## Prompt
Each line, starting at the one with "Instruction: Click the 预缓存 refresh icon" and running to the end of the data below, is to be set down again exactly, both ends included; leave pictures out.

## Records excerpted from a collection
———

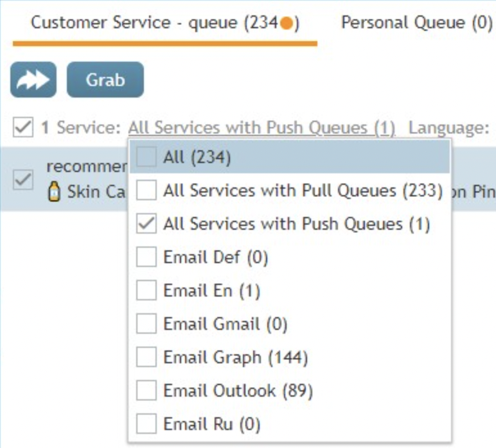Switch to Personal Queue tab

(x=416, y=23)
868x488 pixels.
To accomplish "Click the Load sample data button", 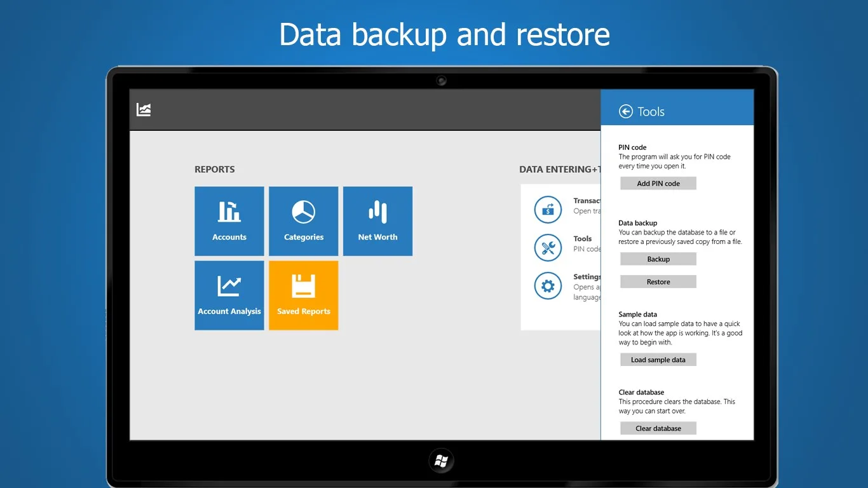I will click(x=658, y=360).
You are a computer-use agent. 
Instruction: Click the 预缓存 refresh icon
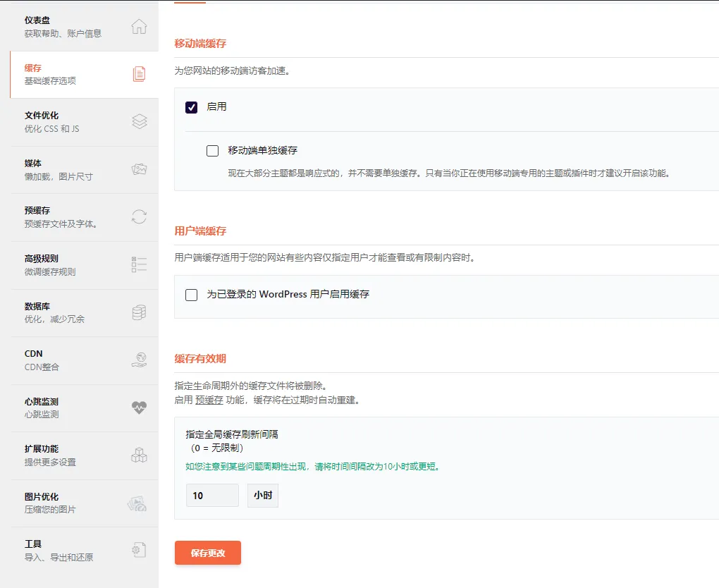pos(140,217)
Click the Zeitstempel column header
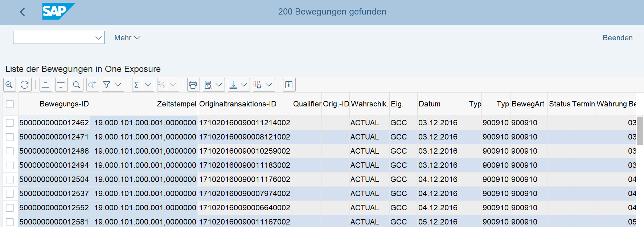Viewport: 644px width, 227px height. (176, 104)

———

## Response below
Instruction: Click the 预缓存 refresh icon
pos(140,217)
Click the Zeitstempel column header
Viewport: 644px width, 227px height. (176, 104)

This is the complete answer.